Part 6: Troubleshooting

If you don’t see metrics:

  1. Check if Traefik is exposing metrics:
curl http://localhost:8080/metrics
  1. Verify Prometheus can reach Traefik:
docker exec -it prometheus wget -O- gerbil:8080/metrics
  1. Check Prometheus logs:
docker logs prometheus
  1. Check if Traefik metrics are in Prometheus:

  2. Make sure ports are correctly exposed:

docker-compose ps

Part 7: Setting Up Alerts (Optional)

  1. In Grafana, go to Alerting in the left sidebar
  2. Click “New alert rule”
  3. Configure a rule, for example:
    • Query: sum(rate(traefik_service_requests_total{code=~"5.*"}[1m])) > 5
    • Condition: When value is above 5
    • For: 5m
    • Set rule name: “High error rate”
  4. Set notification channels
  5. Save the rule

That’s it! You now have a complete Grafana dashboard to monitor your Traefik metrics from your Pangolin stack.

How does this work with the new network_mode / default bridge that they’ve got in the v1 docker-compose.yml?
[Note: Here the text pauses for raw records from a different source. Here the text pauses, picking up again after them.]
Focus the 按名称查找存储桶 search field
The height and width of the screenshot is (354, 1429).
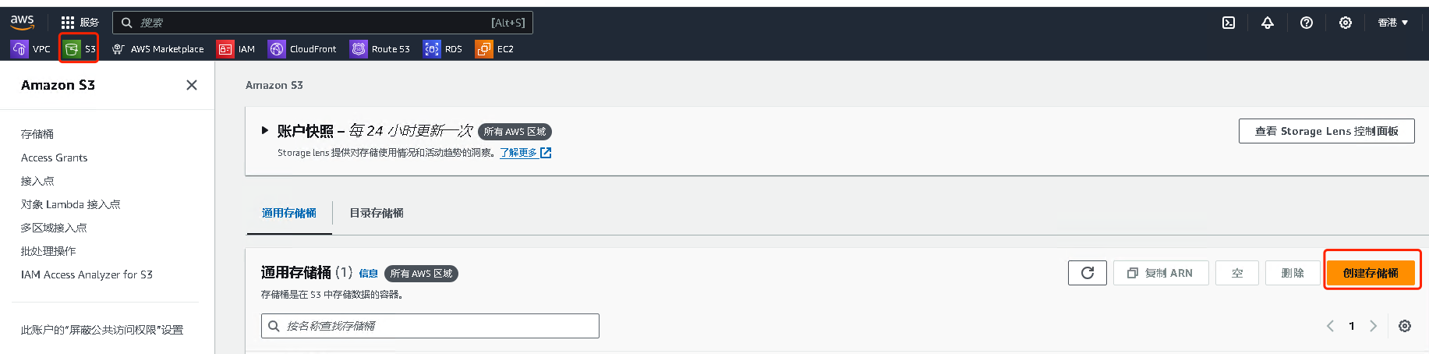click(430, 326)
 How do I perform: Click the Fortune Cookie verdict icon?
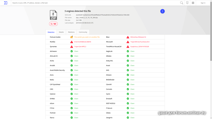(72, 37)
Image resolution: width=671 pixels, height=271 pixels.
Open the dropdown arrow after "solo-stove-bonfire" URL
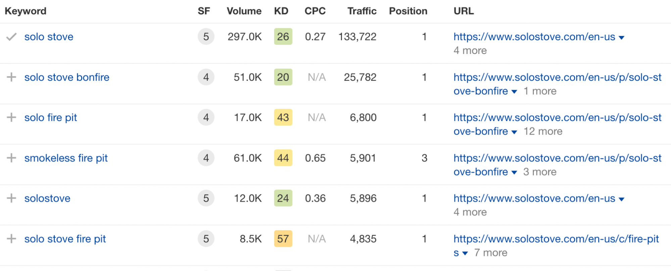tap(515, 91)
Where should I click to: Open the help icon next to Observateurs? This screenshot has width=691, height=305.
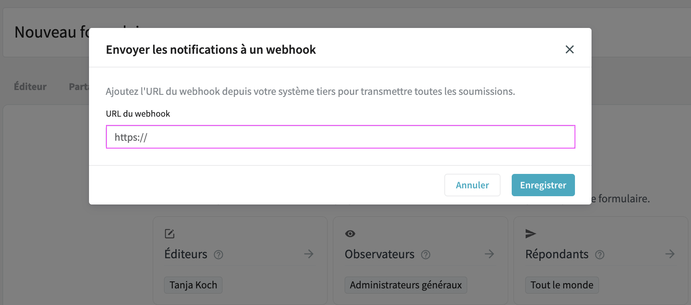(426, 255)
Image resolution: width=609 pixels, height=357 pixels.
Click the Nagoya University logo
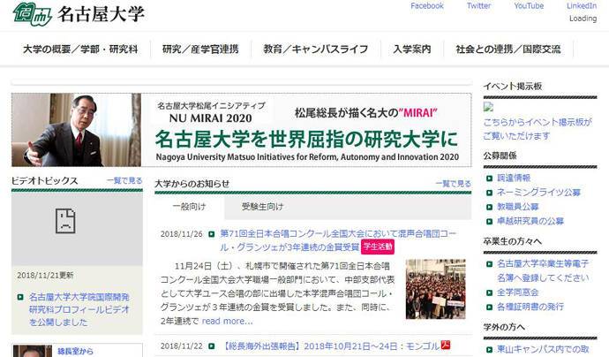[74, 14]
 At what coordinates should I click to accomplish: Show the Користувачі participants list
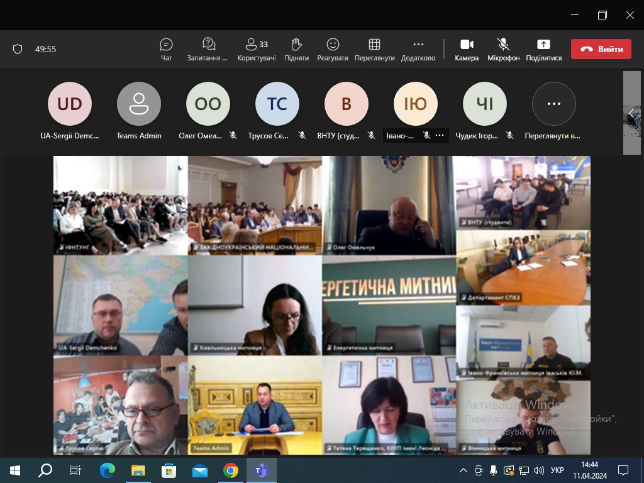click(x=257, y=49)
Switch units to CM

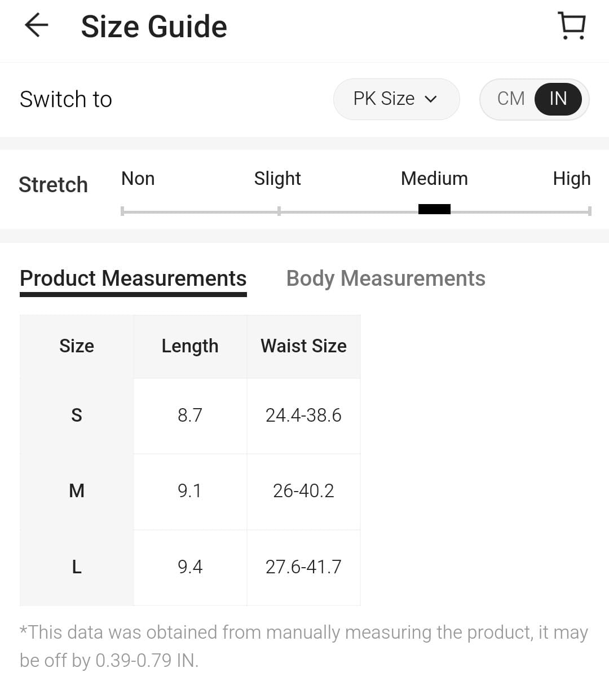tap(510, 99)
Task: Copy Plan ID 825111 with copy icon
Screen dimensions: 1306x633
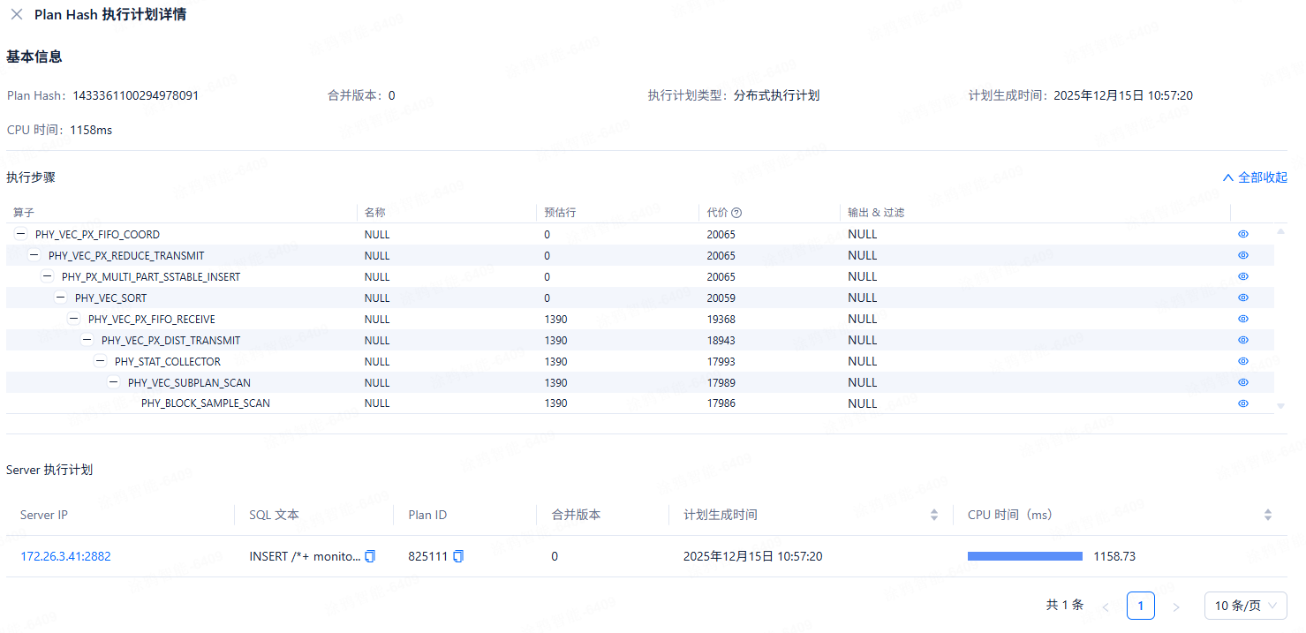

Ultimately, it looks like prometheus doesn’t have access to traefik via docker network, even though they all seem to share the default bridge “pangolin” network?

networks:
  default:
    driver: bridge
    name: pangolin
    image: traefik:v3.3.3
    network_mode: service:gerbil

it looks like this should be docker exec -it prometheus wget -O- gerbil:8080/metrics with the new network_mode: service:gerbil setting…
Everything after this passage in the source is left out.